• **Try it**:
Print exactly and only the lines that run from the one containing "Task: Click Output to Input button" through the end of the material, please, omitting pictures.

• **Available data**:

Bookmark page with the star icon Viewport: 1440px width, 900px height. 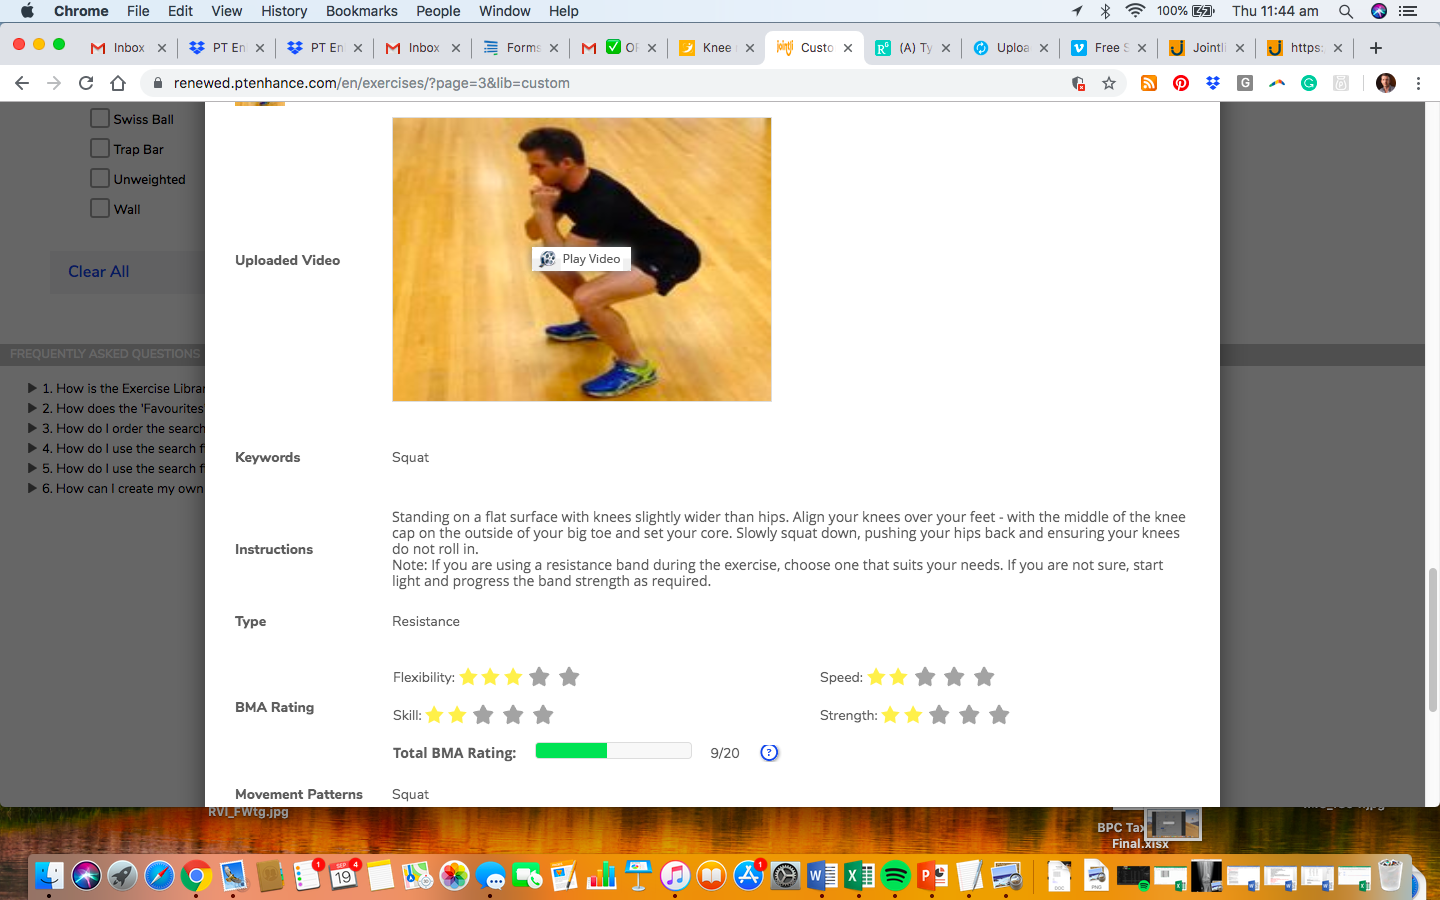coord(1109,83)
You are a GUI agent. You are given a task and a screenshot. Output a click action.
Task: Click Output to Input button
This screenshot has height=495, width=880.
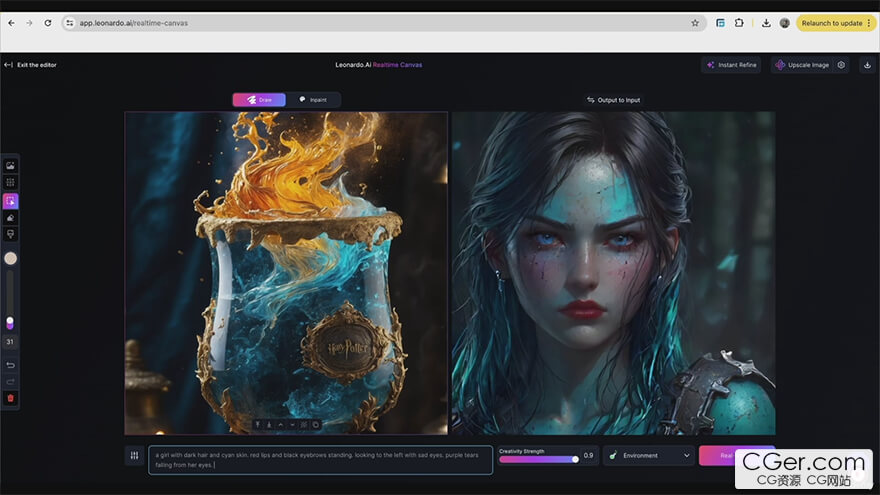pyautogui.click(x=613, y=100)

• **Problem solution**:
Task: Click Output to Input button
This screenshot has height=495, width=880.
pyautogui.click(x=613, y=100)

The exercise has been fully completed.